The Italian Ambassador (Colonna) to the Secretary of State

The Italian Ambassador presents his compliments to the Honorable Secretary of State and has the honor to refer to the Department’s note of March 5, 1941, concerning the request of the Honorable Secretary of State that all officials of the Italian Government in the United States (with the only exception of the personnel of the Italian Embassy in Washington whose names appear in the Diplomatic List) confine their movements to those areas in which they exercise their recognized duties of their respective offices, and that the Italian consular offices at Newark, New Jersey, and Detroit, Michigan, be closed.
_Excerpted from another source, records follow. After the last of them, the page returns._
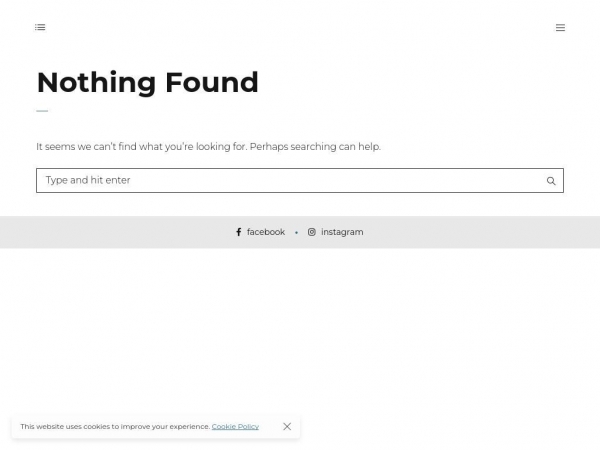This screenshot has width=600, height=450.
Task: Click the Instagram logo icon
Action: pos(312,232)
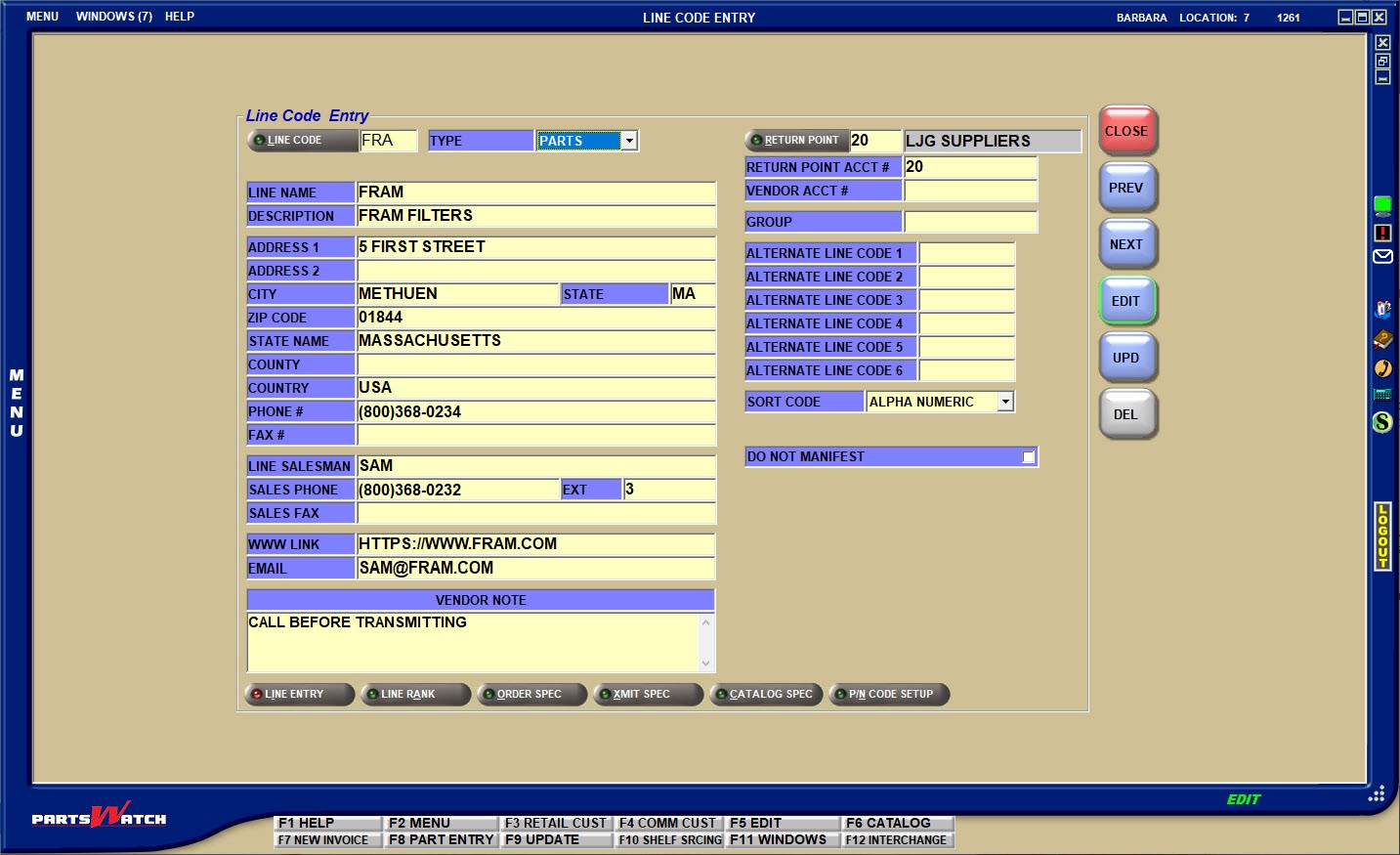
Task: Click into the Vendor Acct # field
Action: click(970, 192)
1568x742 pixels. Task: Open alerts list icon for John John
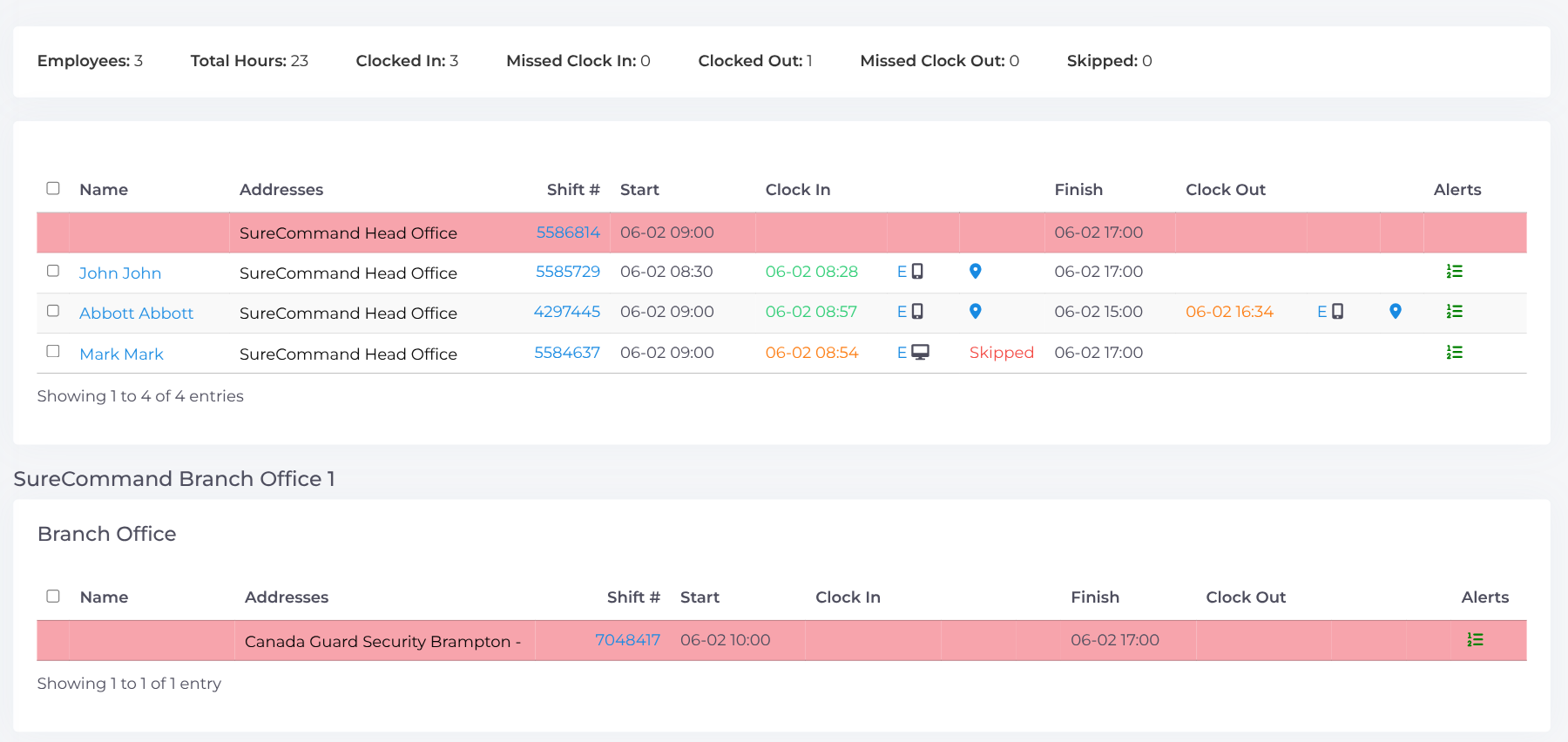pyautogui.click(x=1454, y=272)
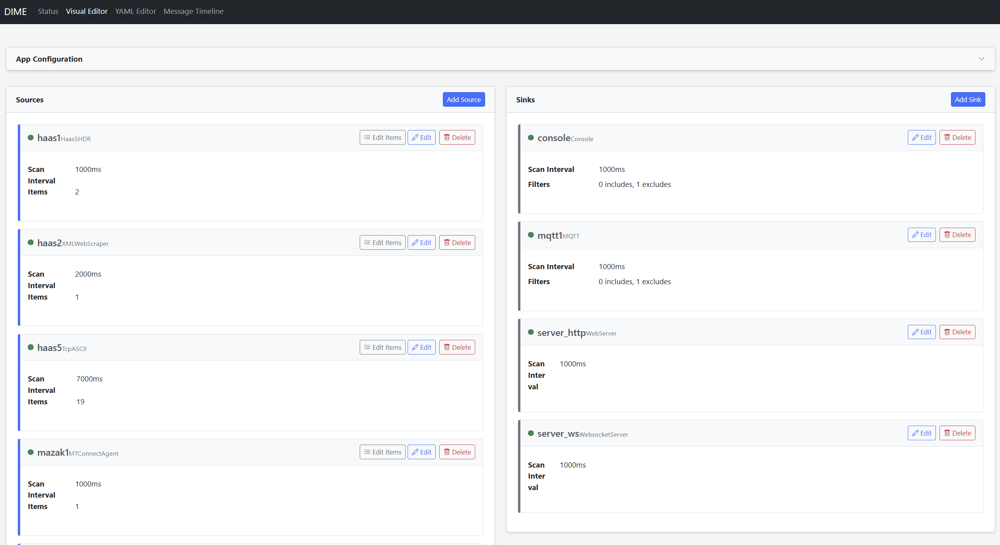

In this connection the Italian Ambassador, following instructions received from his Government, has the honor to call the attention of the United States Government to the following points:

Movements of foreign diplomatic and consular officials stationed in Italy have been restrained on account of unavoidable necessities of military nature but only in those areas interesting war operations and where consequently such conditions require special precautions. Outside said areas foreign officials are free to travel as they wish and the suggestion that the Italian Foreign Office be kept informed of their movements was made only with the purpose to avoid possible inconveniences to said foreign officers in connection with examinations and controls that, owing to the state of war, have been enforced throughout the country for everybody, Italian citizens included.
The request of the Department of State that officials of the Italian Government confine their movements to limited areas could not, therefore, be compared in any way with the measures adopted by the Italian Government and the request of the Honorable Secretary of State, which applies only to officials of the Italian Government, does not appear to be inspired and justified by the same considerations and necessities which prompted the Italian Government.
The request to close the Italian Consular offices in Newark and Detroit could be interpreted only as a measure of groundless retaliation owing to the fact that—as it has already been made clear by the [Page 798] Italian Foreign Office to the United States Embassy in Rome—the measure of transfer solicited by the Italian Government applies to all foreign consulates in the largest centers of southern Italy. Said transfer is already taking place, besides the consular offices of the United States, for the consular offices of Argentina, Yugoslavia, Switzerland and Turkey, while similar arrangements have been made for the same purpose in regard to the few foreign consular officers of the remaining countries.

The Italian Government wishes, therefore, to express its confidence that the United States Government will reconsider its requests in the light of the situation of fact and the circumstances set forth in the present communication.